本研究采用線蟲轉(zhuǎn)基因株系作為動(dòng)物模型，通過DAF-16 核轉(zhuǎn)位實(shí)驗(yàn)和SOD-3 融合GFP 熒光檢測(cè)實(shí)驗(yàn)探究OMA 抗衰老活性是否依賴IIS 分子信號(hào)通路。TJ356株系線蟲攜帶DAF-16::GFP融合蛋白，在正常生長(zhǎng)發(fā)育條件下，TJ356 株系線蟲周身呈現(xiàn)均勻彌散的綠色熒光，當(dāng)DAF-16 轉(zhuǎn)錄因子被激活時(shí)，將發(fā)生核轉(zhuǎn)位，綠色熒光細(xì)胞質(zhì)定位轉(zhuǎn)移為細(xì)胞核定位，在熒光顯微鏡下可以觀察到明顯的點(diǎn)狀綠色熒光[17]。給藥作用3 d 后，OMA 各濃度給藥組線蟲在熒光顯微鏡下能明顯觀察到熒光點(diǎn)，說明OMA能激活DAF-16 轉(zhuǎn)錄因子，促進(jìn)線蟲DAF-16 發(fā)生核轉(zhuǎn)位。
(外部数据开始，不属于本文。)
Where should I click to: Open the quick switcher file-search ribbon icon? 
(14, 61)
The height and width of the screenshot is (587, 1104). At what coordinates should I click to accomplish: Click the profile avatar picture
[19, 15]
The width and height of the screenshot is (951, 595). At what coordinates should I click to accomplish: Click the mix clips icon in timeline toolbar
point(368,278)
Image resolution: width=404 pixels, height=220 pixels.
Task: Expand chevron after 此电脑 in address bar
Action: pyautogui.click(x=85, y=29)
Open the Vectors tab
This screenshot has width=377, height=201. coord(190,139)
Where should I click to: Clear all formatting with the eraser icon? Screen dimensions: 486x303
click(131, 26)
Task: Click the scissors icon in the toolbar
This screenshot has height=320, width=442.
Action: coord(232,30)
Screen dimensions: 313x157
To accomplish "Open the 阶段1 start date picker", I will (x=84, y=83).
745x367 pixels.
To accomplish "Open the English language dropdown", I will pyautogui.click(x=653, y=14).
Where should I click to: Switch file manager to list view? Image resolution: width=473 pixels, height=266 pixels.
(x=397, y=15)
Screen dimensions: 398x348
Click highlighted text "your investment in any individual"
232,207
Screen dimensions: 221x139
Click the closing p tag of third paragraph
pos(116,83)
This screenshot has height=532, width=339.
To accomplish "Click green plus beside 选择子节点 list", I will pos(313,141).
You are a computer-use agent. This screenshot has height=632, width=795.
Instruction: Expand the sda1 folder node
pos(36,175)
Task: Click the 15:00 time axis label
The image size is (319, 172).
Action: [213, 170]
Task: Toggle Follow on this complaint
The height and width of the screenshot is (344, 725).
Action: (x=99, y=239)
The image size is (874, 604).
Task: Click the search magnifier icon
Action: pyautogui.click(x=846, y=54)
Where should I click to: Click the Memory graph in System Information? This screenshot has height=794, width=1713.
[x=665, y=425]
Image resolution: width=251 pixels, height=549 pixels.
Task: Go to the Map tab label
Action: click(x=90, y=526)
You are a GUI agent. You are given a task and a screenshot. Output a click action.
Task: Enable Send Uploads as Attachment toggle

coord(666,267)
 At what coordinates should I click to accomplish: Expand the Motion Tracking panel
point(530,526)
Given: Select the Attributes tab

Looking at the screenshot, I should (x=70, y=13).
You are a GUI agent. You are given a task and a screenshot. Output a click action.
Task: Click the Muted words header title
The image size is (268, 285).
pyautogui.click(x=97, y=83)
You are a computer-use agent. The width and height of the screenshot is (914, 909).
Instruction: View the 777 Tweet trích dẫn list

研究發(fā)現(xiàn)，SOD 對(duì)過量氧自由基具有清除作用，能減輕氧化應(yīng)激對(duì)機(jī)體的損傷[18]，且sod-3是daf-16的直接下游靶基因之一，由daf-16直接調(diào)控其轉(zhuǎn)錄。DAF-16 轉(zhuǎn)錄活性通過其下游基因sod-3的表達(dá)加以驗(yàn)證。轉(zhuǎn)基因線蟲CF1553 攜帶SOD-3::GFP融合蛋白，當(dāng)CF1553 線蟲sod-3基因被激活時(shí)，線蟲體內(nèi)將會(huì)大量表達(dá)GFP。本研究通過CF1553線蟲SOD-3::GFP 實(shí)驗(yàn)發(fā)現(xiàn)OMA 能顯著增強(qiáng)CF1553 線蟲熒光強(qiáng)度，增加SOD-3蛋白表達(dá)量。

綜上所述，OMA 具有良好的抗衰老活性，其作用機(jī)制可能是通過IIS 途徑激活DAF-16 轉(zhuǎn)錄因子，促進(jìn)線蟲體內(nèi)DAF-16 核轉(zhuǎn)位，上調(diào)SOD-3 表達(dá)水平，提高機(jī)體抗氧化應(yīng)激能力延緩線蟲衰老。本研究初步闡釋了OMA抗衰老的作用機(jī)制，為其在抗氧化、抗衰老方面的進(jìn)一步研究提供了一定的理論依據(jù)，為后續(xù)實(shí)驗(yàn)驗(yàn)證提供了思路。